### [Your instructions]
Return nothing but the lines from the line with "Godkänn alla (188, 902)" through the last line of the entries that follow, copied exactly and free of pictures.

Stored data
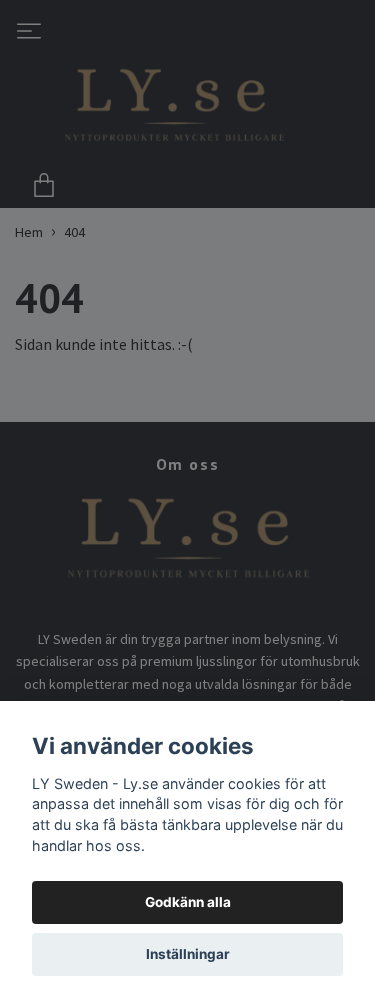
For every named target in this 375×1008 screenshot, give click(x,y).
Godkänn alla (188, 902)
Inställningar (188, 954)
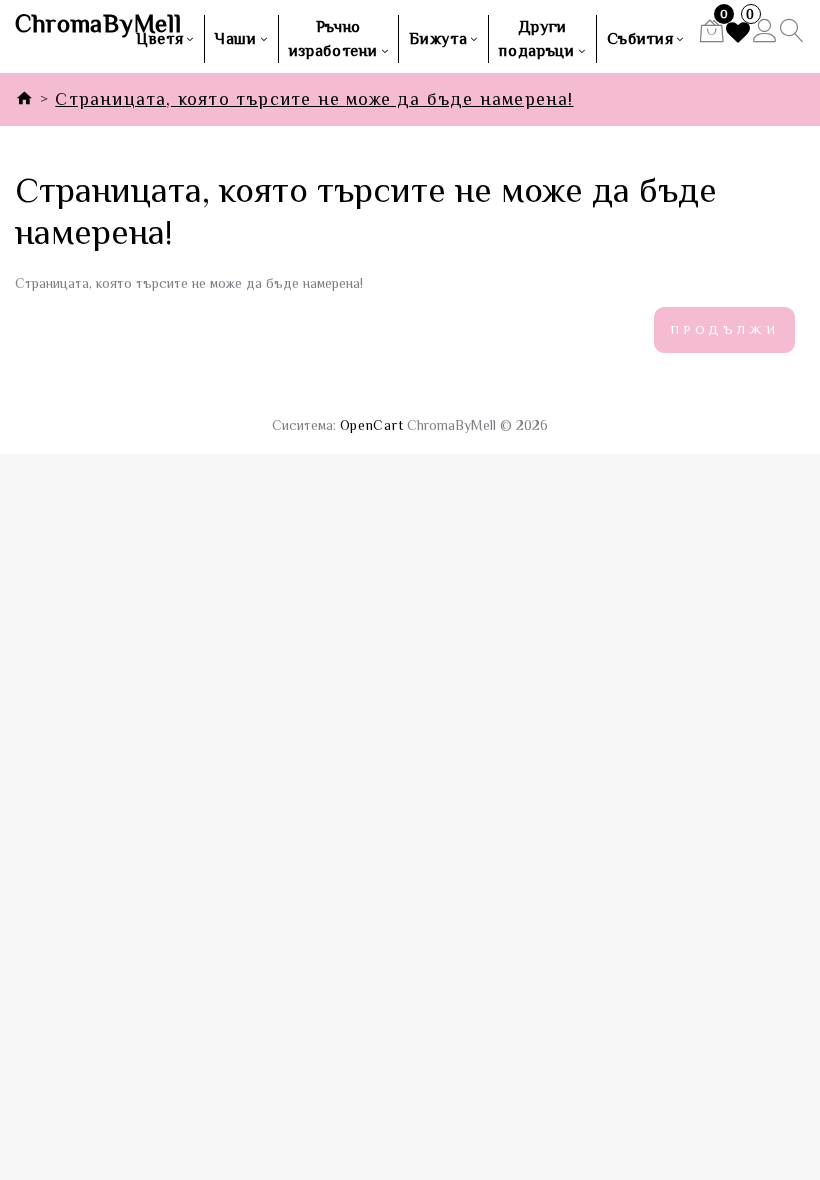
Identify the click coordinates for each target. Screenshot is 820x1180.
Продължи (724, 329)
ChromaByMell (68, 24)
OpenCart (372, 425)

### [Written solution]
Godkänn alla (188, 902)
Inställningar (188, 954)
Identify the click coordinates for each target. Screenshot is 820x1180.
Продължи (724, 329)
ChromaByMell (68, 24)
OpenCart (372, 425)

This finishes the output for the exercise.